- Born: October 18, 1919
- Died: December 30, 1993 (aged 74)
- Occupation(s): Film producer, actor, screenplay writer

= Bjørn Bergh-Pedersen =

Norwegian actor, writer and film producer

Bjørn Bergh-Pedersen (October 18, 1919 – December 30, 1993) was a Norwegian film producer, actor, and screenplay writer.
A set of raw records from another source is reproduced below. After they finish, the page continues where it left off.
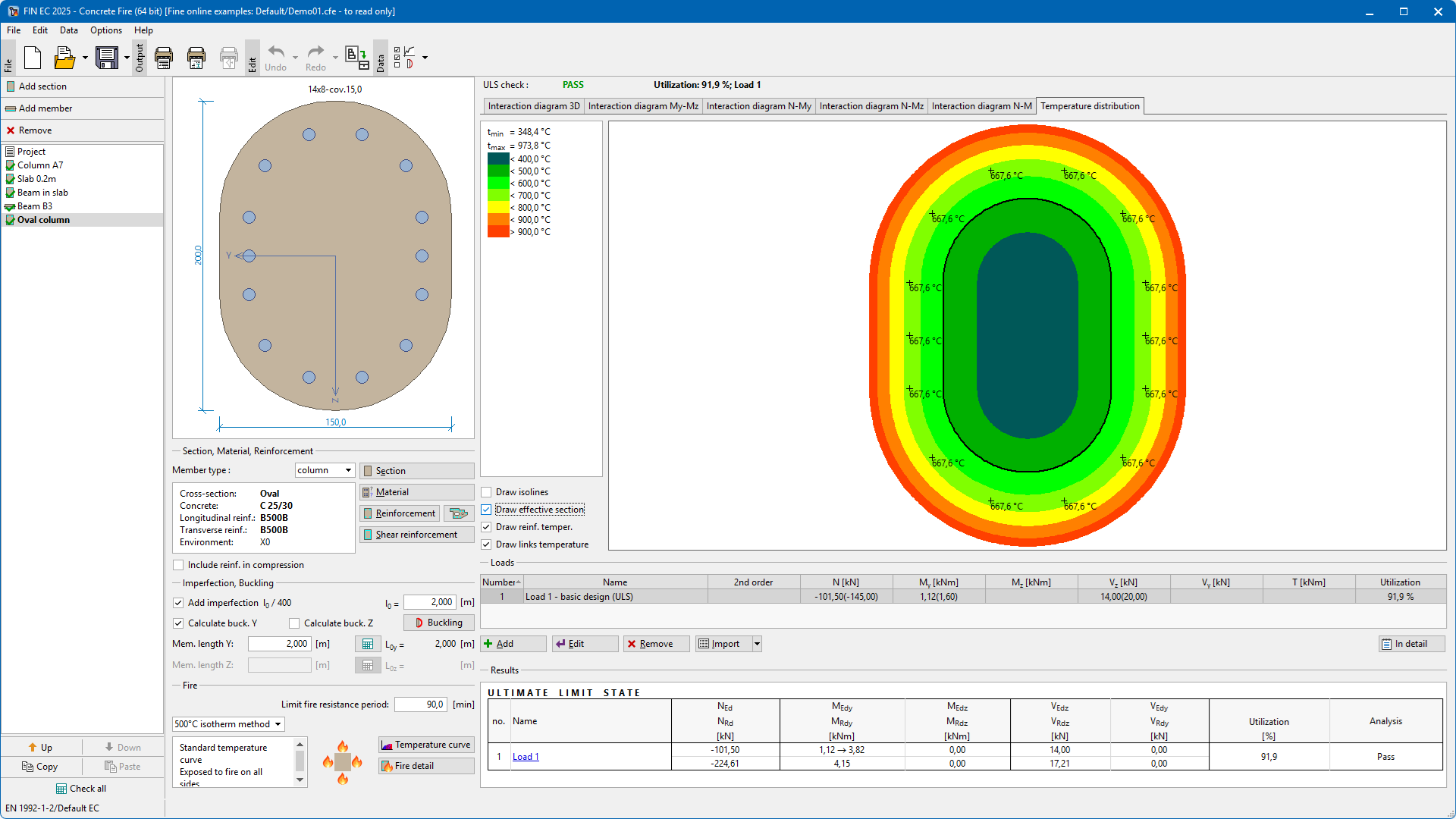Click the New file icon
The height and width of the screenshot is (819, 1456).
pyautogui.click(x=33, y=58)

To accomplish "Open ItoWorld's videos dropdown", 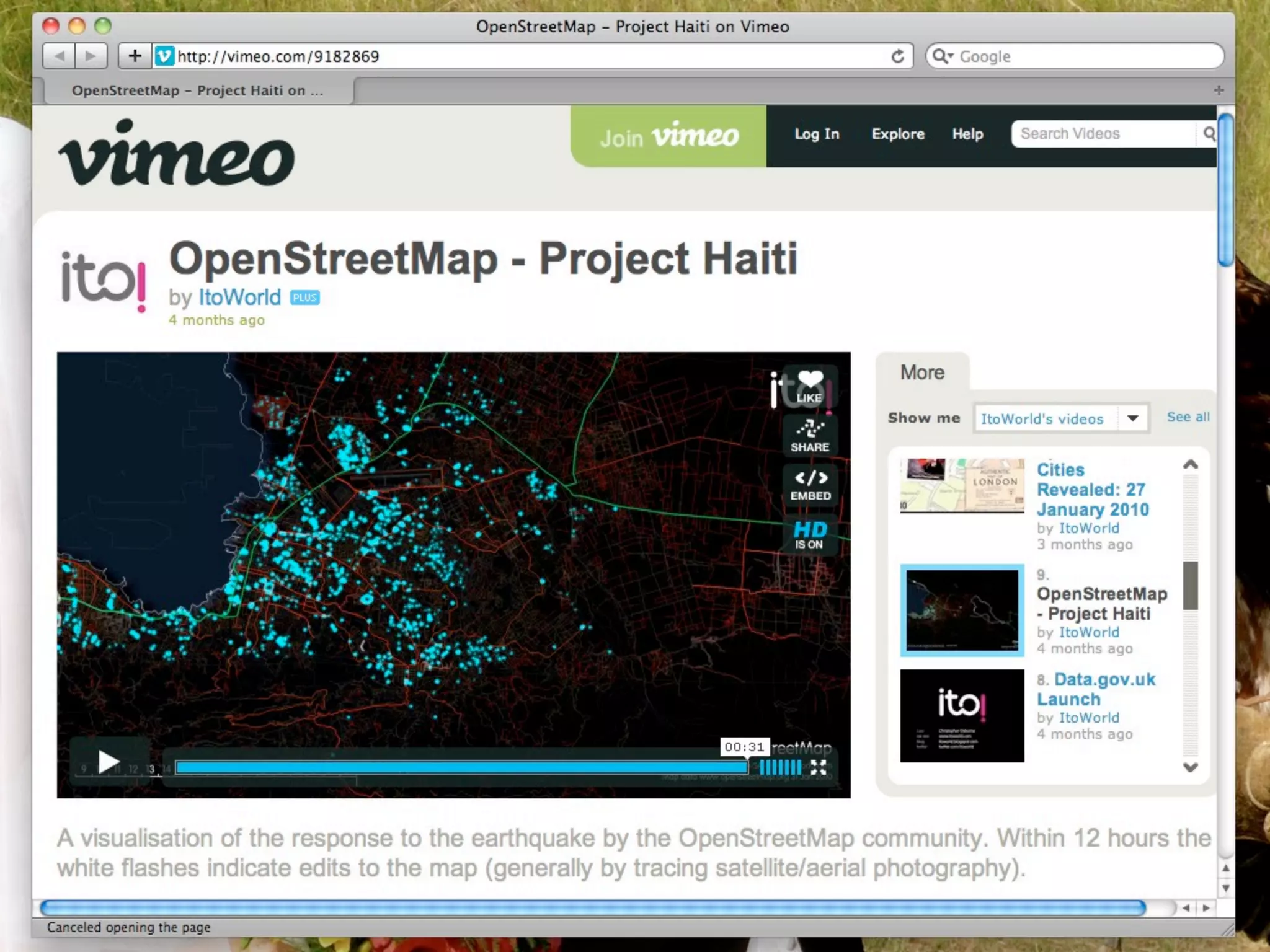I will click(x=1060, y=418).
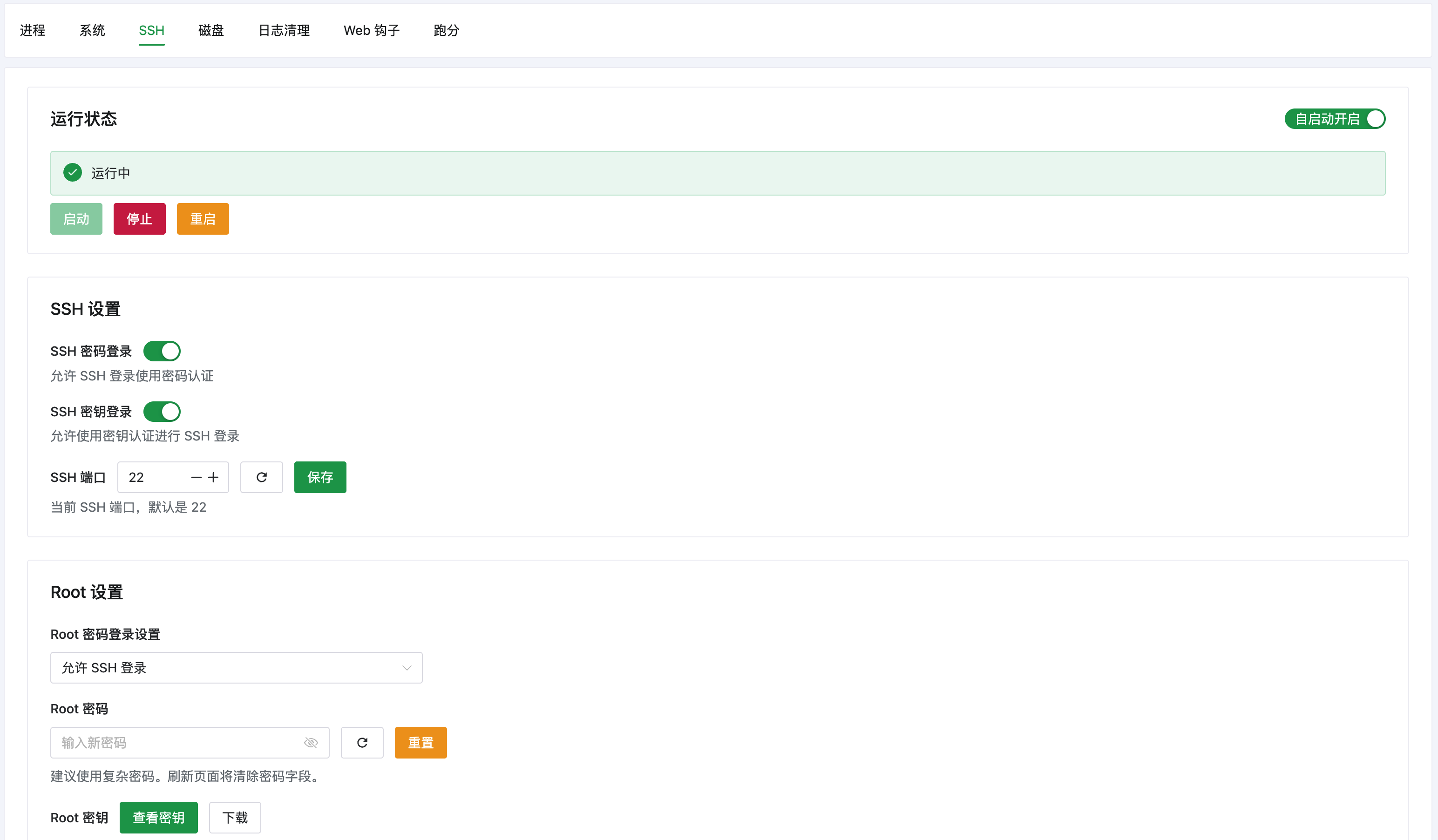This screenshot has width=1438, height=840.
Task: Stop the SSH service with 停止
Action: pos(139,218)
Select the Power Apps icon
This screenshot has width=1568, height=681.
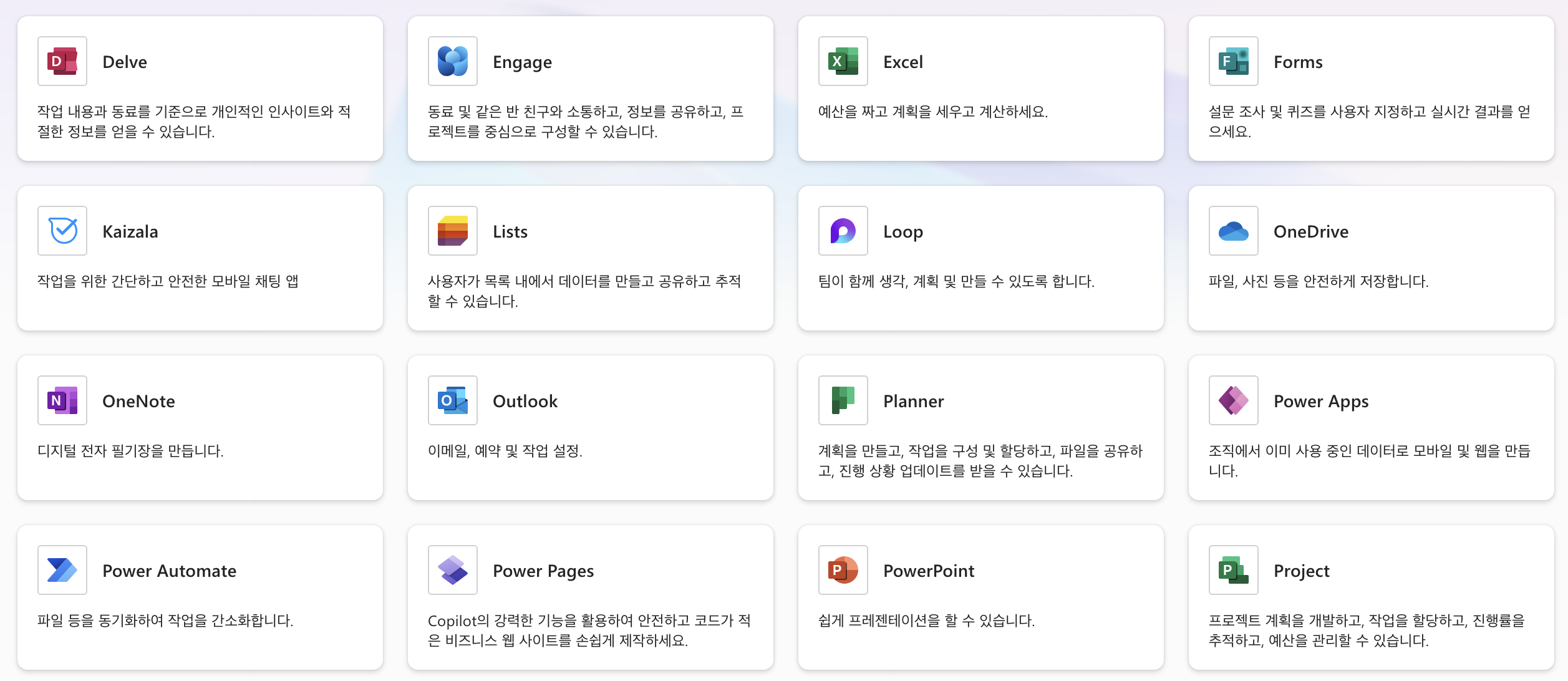(x=1234, y=400)
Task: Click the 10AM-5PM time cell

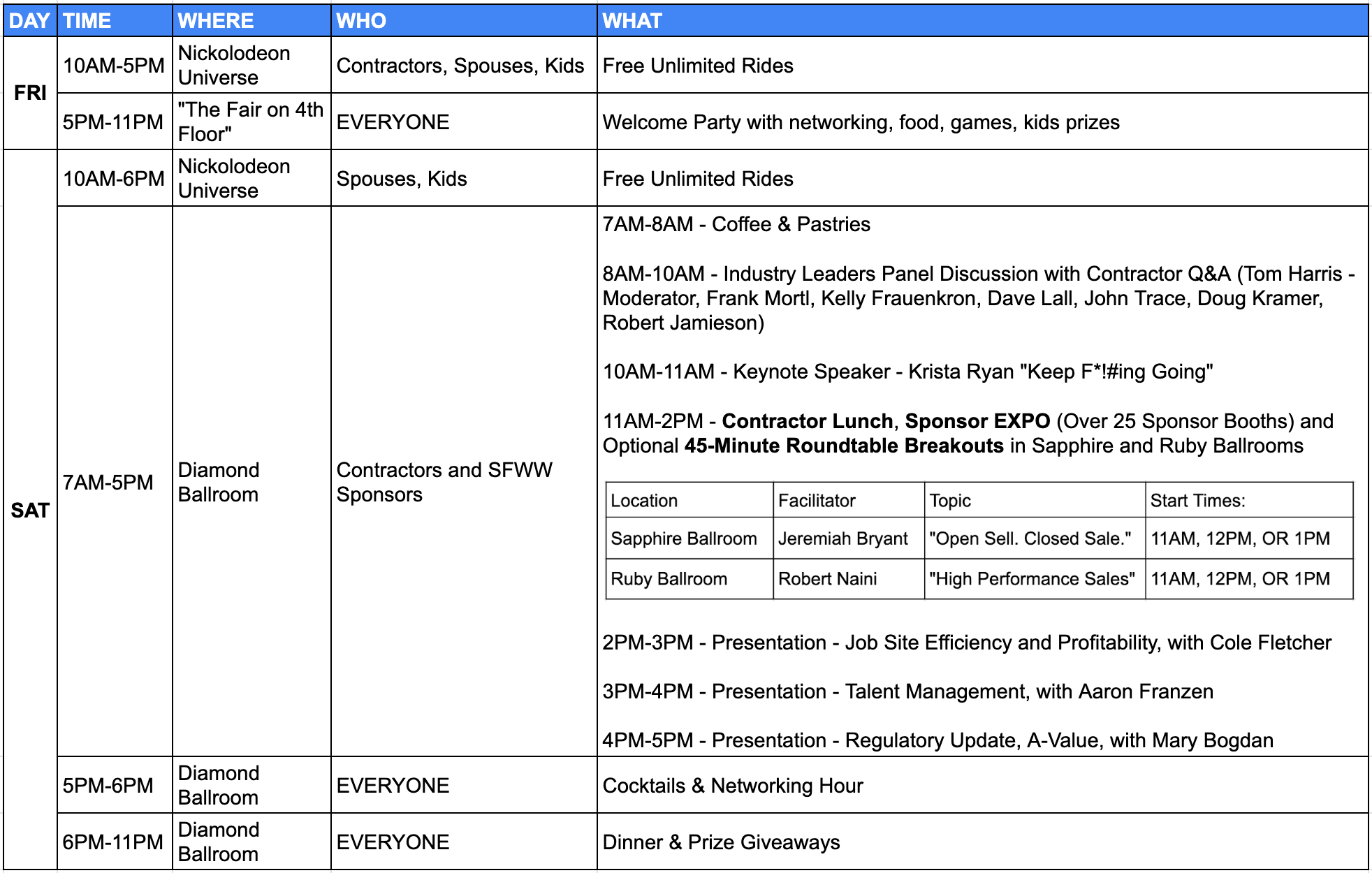Action: 114,65
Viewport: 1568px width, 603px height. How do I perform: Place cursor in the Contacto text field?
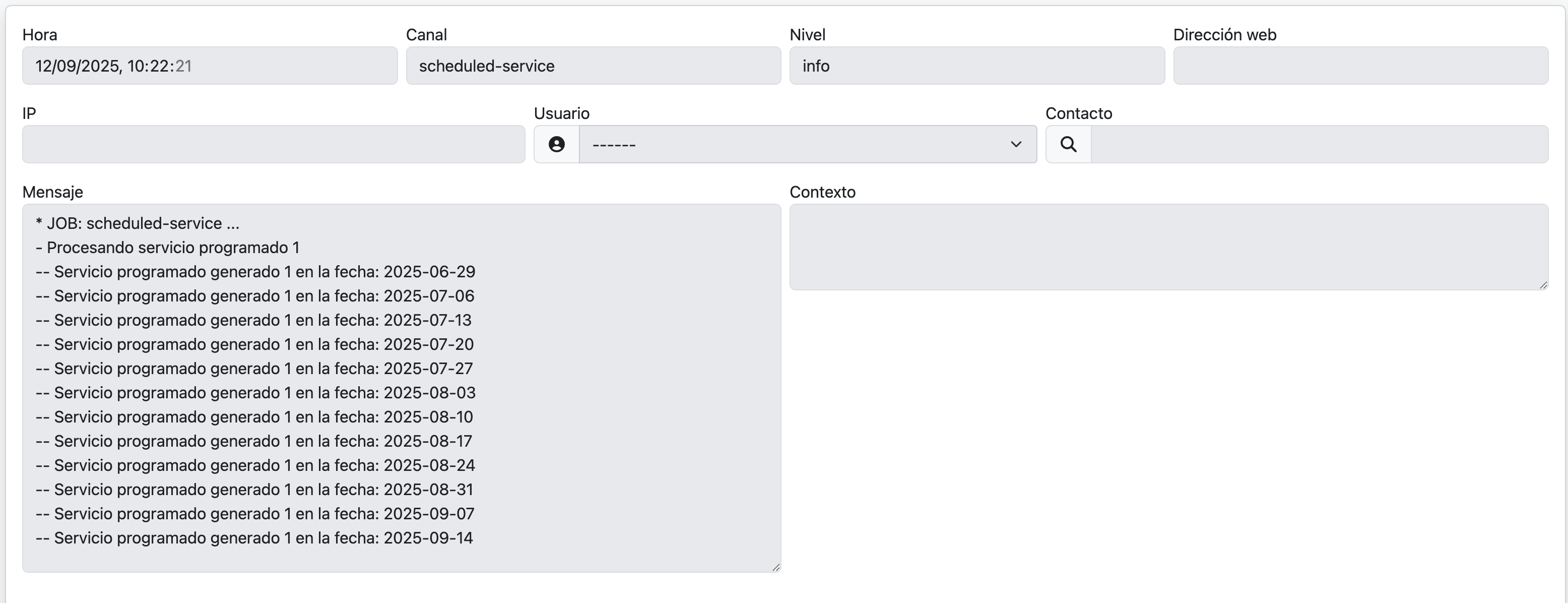[x=1315, y=144]
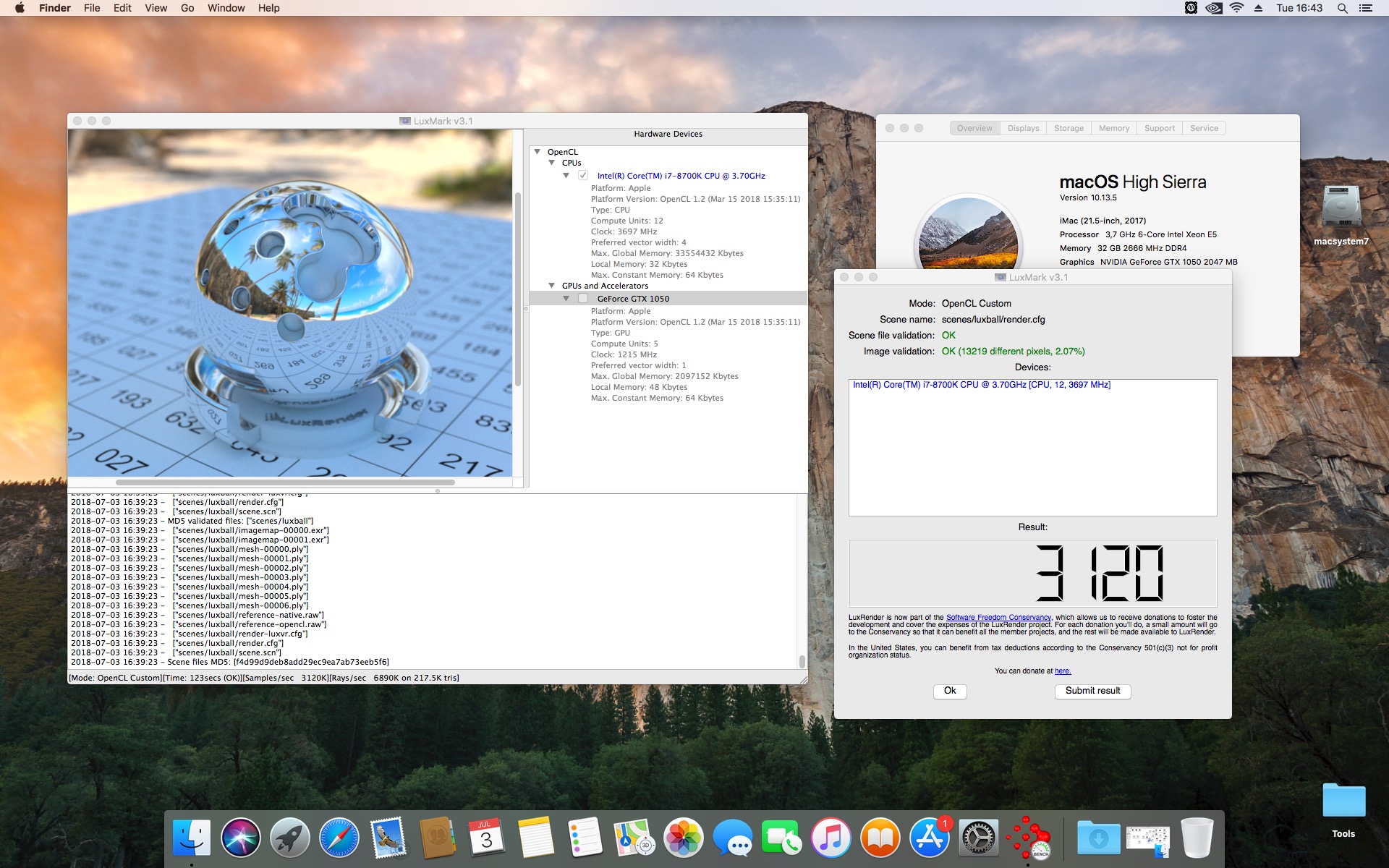Click the Spotlight search icon in the menu bar
Screen dimensions: 1389x868
[x=1342, y=8]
The film Stevnemøte med glemte år (Rendezvous with Forgotten Years), which he directed and wrote the screenplay for, represented Norway at the 7th Berlin International Film Festival in 1957.

==Filmography==
- 1954: Heksenetter, assistant director; film script with Bjarne Andersen and Leif Sinding; actor in the role of Tregenna, a major
- 1956: Roser til Monica, actor in the role of Bengt Lie, the doctor
- 1957: Smuglere i smoking, executive producer
- 1957: Stevnemøte med glemte år, producer and screenwriter
- 1964: Nydelige nelliker, film script with Knut Bohwim and Knut Andersen based on Egil Lian's novel Drevne karer og ville jenter på strøket

==Radio plays==
- 1965: Millionkuppet

==Lyrics==
Bjørn Bergh-Pedersen wrote the lyrics to Bjørn Vold's song "Roser til Monica" (Roses for Monica). It was recorded by Gunnar Eide with the Billy Hills Orchestra on December 31, 1955. "Roser til Monica" was released on the 78-disc His Master's Voice AL 6008.